A direita gosta de pintar esse dia como o momento em que "voltámos ao equilíbrio". Equilíbrio para quem? Para o trabalhador que voltou a ser mandado calar? Para o camponês que perdeu a terra recuperada?

Para o país que aprendeu que podia sonhar, mas não demasiado, porque o excesso de sonho incomoda quem manda? O 25 de Novembro foi o travão político mais bem embrulhado da nossa história contemporânea. Foi a mão que ajeita a gola ao mesmo tempo que aperta a nuca. Foi a palmada paternalista que diz: "nós adoramos Abril, mas com moderação, sim? Sem exageros. Sem povo demais. Sem horizontes longos."

Há uma frase não-escrita que paira sobre esta data...

Portugal pode ser livre, desde que não mexa demais.

É esta a democracia que muitos celebram... a que deixa viver, mas só até à linha marcada no chão. E quem tenta passar a linha é chamado de radical, perigoso e comunista.

É curioso... pois os mesmos que falam de 25 de Novembro como "defesa da liberdade" são os que têm alergia à liberdade quando ela aparece na rua, na fábrica, na greve, no sindicato, no corpo, nas causas...

Liberdade, para eles, é uma palavra que fica muito bem num mural, desde que ninguém tente vivê-la com convicção.

Mas o país não é parvo. O instinto português — aquele que sobreviveu ao salazarismo, à fome, ao mar e ao medo — sabe distinguir quando o futuro está a ser chamado e quando está a ser calado. E naquele novembro de 75, o futuro não foi derrotado. Foi apenas amarrado por uns tempos. O problema é que agora querem transformar essa amarra em monumento. Querem que o 25 de Novembro seja memória obrigatória, lição moral e santidade política.
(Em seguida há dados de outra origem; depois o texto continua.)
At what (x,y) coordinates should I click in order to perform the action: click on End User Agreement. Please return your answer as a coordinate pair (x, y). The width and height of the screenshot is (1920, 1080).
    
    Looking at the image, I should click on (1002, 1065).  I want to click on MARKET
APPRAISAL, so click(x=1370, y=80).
Querem que aceitemos que o país só avança se for devagarinho, com o passo pequeno de quem teme cair. Querem que Portugal continue a confundir prudência com submissão, estabilidade com estagnação, prudência com medo.

Mas a verdade é simples e teimosa: o que sustenta uma democracia não é o medo do povo — é o povo sem medo. O que assusta certos sectores não é a desordem; é a possibilidade de o país querer mais do que a normalidade triste que lhe oferecem.

O que lhes custa admitir é que o 25 de Abril é maior do que o 25 de Novembro — porque foi vontade, não contenção. E por isso, quem é de esquerda não tem de ter pudor em dizê-lo: o 25 de Novembro foi o dia em que tentaram pôr um ferrolho no futuro. E o nosso trabalho, hoje, é manter esse ferrolho gasto, enferrujado, a ranger — até que um dia volte a cair sozinho. Porque Portugal merece mais do que uma democracia vigiada. Merece uma democracia vivida.


E isso, meus caros, só acontece quando o país deixa de pedir licença para ser feliz.